Passage to read
The coin evidence suggests that offering started a few years before the turn of the millennium, maybe around 9 BC, give or take two or three years. However, after over 3,000 identified coins had been offered, probably within less than a decade, coin offerings came to an abrupt halt. Coins minted towards the end of the reign of Augustus are virtually absent, countermarks (stamps on coins) frequently used around AD 6 to 14 are only found on a single piece. These and numerous other indications suggest that, after an explosive start of offering in the last decade BC, virtually no coins were offered in the first decade AD. After a gap, coin offering recommenced on a much reduced scale in the later 1st, 2nd and 3rd centuries and beyond.

Records shown
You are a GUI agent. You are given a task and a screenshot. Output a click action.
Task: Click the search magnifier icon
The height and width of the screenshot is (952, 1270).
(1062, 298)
---
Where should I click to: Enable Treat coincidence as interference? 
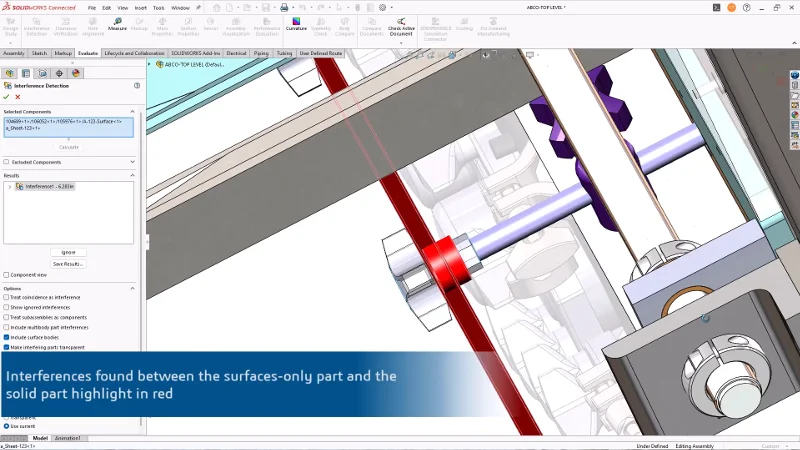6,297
---
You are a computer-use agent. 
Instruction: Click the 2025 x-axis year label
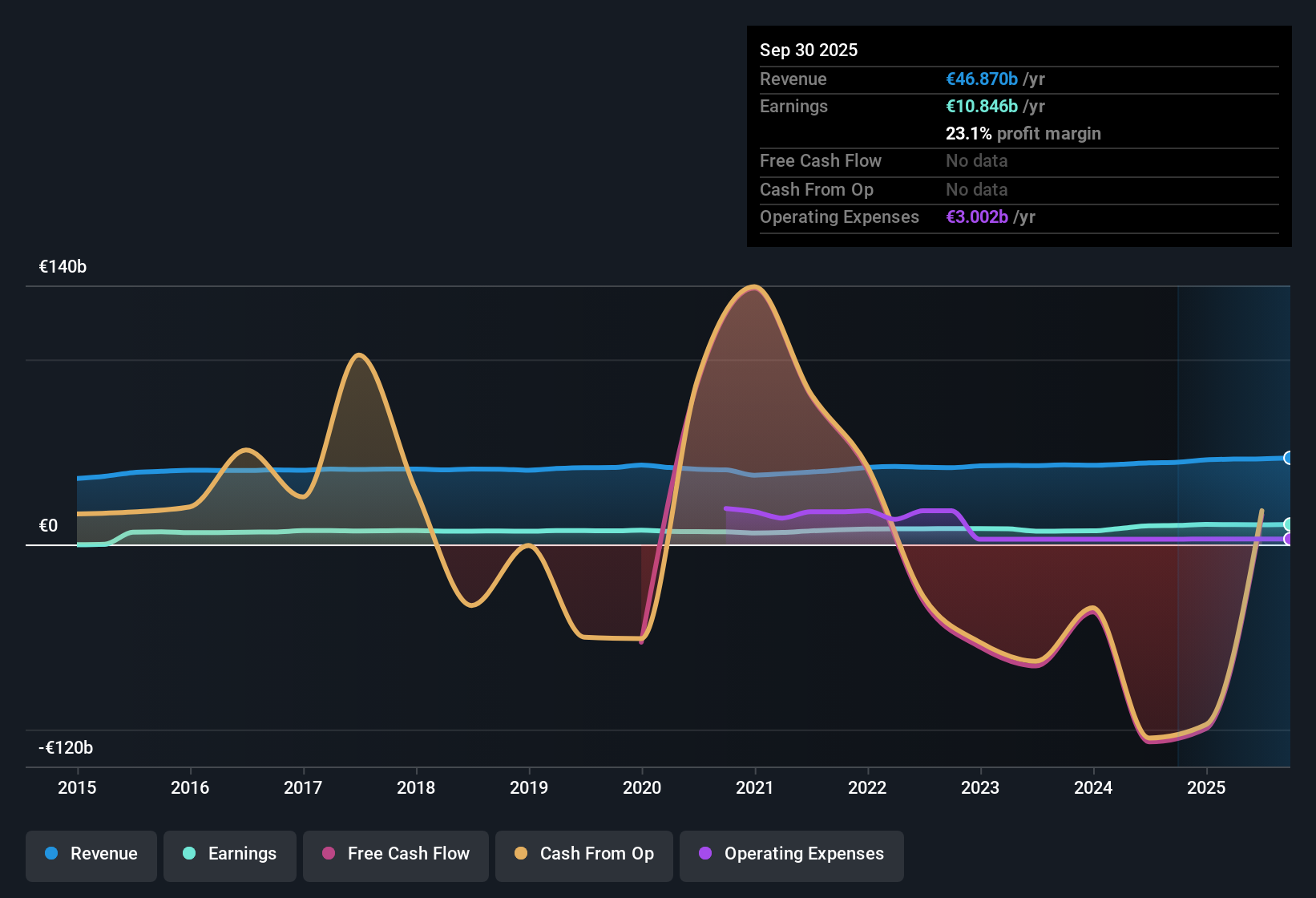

Task item
Extend the passage on coin offerings above, picking up after its final sentence.

Written response
If we are right in assuming that we are dealing with soldiers, were they withdrawn for a new phase in the Germanic Wars of Augustus? Troops stationed in Gaul may have been needed there, as fighting escalated after the turn of the millennium, culminating in the annihilation of three legions in the ancient Teutoburg forest in AD 9. That no fort or fortress has ever been found near Bourbonne does not disprove that soldiers were here. Troops at the time often appear to have been stationed in re-used hillforts and are difficult to detect. No fort or fortress of Caesar’s Gallic War, other than those associated with the siege of Alésia, has ever been found. Rome’s playing-card shaped forts are an invention made during the Germanic wars of Augustus. The dominant hill, on which the town of Langres is located, next to one of the most important road junctions in Gaul, is a possible location for our military base. There are some potential indications for the presence of soldiers in the area: one of the two intaglios from the spring deposit at Bourbonne displays a military theme. An elaborate mausoleum near Langres, built under Augustus or Tiberius (AD 14-37), depicts Roman weapons and decorations, suggesting that it was built for a veteran.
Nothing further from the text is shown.